Another benefit of NFTs is the potential for creators to earn royalties every time their digital asset is sold. This is possible through a smart contract, a self-executing contract that is built into the NFT. The smart contract can be programmed to automatically distribute a percentage of the sale to the creator, which means that they can earn passive income from their digital assets long after the initial sale.
3. Challenges of NFTs
Despite the benefits of NFTs, there are also several challenges that need to be addressed. One of the biggest challenges is the environmental impact of NFTs. NFTs are created through a process called “mining,” which requires a significant amount of energy and computing power. This has raised concerns about the carbon footprint of NFTs and their impact on the environment.

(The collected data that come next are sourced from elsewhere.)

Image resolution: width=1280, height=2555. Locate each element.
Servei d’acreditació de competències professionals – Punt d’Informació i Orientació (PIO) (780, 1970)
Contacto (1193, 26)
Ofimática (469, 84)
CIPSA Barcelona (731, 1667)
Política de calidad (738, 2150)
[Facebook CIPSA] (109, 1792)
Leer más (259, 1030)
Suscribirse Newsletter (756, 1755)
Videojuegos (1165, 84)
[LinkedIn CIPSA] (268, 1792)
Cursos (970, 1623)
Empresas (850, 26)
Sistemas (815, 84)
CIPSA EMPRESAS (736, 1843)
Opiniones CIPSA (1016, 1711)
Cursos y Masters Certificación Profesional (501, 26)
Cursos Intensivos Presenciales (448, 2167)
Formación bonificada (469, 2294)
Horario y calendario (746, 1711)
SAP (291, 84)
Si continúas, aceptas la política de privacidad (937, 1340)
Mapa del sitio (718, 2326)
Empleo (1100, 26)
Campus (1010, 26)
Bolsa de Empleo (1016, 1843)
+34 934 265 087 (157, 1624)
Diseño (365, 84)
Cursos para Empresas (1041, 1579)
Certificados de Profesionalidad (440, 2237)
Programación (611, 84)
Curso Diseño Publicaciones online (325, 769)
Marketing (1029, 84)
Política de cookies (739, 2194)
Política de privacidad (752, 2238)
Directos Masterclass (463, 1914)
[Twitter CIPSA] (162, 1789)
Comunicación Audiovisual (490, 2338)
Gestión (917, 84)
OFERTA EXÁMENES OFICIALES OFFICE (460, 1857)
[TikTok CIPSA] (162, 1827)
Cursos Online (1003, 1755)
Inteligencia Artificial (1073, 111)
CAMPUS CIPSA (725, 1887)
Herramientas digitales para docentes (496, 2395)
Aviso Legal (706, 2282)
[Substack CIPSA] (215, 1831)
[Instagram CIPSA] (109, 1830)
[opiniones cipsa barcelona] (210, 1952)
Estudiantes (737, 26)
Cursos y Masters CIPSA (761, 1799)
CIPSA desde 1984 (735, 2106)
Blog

Another challenge is the lack of regulation in the NFT market. Unlike traditional financial markets, the NFT market is largely unregulated, which means that there is a higher risk of fraud and scams. It is essential for governments and regulatory bodies to establish guidelines and regulations to protect investors and prevent fraudulent activities in the NFT market.
4. Future of NFTs
Despite the challenges, the future of NFTs looks promising. NFTs have the potential to transform the way we own and value digital assets. With the rise of the Metaverse, a virtual world where people can interact with each other in a digital space, NFTs could become the primary currency for virtual transactions. NFTs can also be used to represent physical assets, such as real estate, cars, and luxury goods, providing a secure and transparent way to verify ownership.
5. Conclusion
Non-Fungible Tokens (NFTs) are a revolutionary concept in the world of digital assets. They can transform how we own and value digital assets and create new opportunities for creators and collectors. However, there are also challenges that need to be addressed, such as the environmental impact of NFTs and the lack of regulation in the NFT market. It is essential for governments, regulatory bodies, and industry leaders to work together to establish guidelines and regulations that will protect investors and promote the growth of the NFT market.
In conclusion, NFTs are an exciting new development in the world of digital assets, and they have the potential to revolutionize the way we interact with and value creative works. As the market for NFTs continues to grow, it will be interesting to see how this new technology shapes the future of digital ownership and the broader economy as a whole.
As NFTs become more widely adopted, we may see new use cases and applications emerge, such as NFT-based gaming and virtual experiences. Ultimately, the success of NFTs will depend on the ability of creators, collectors, and investors to navigate the challenges and opportunities presented by this new technology.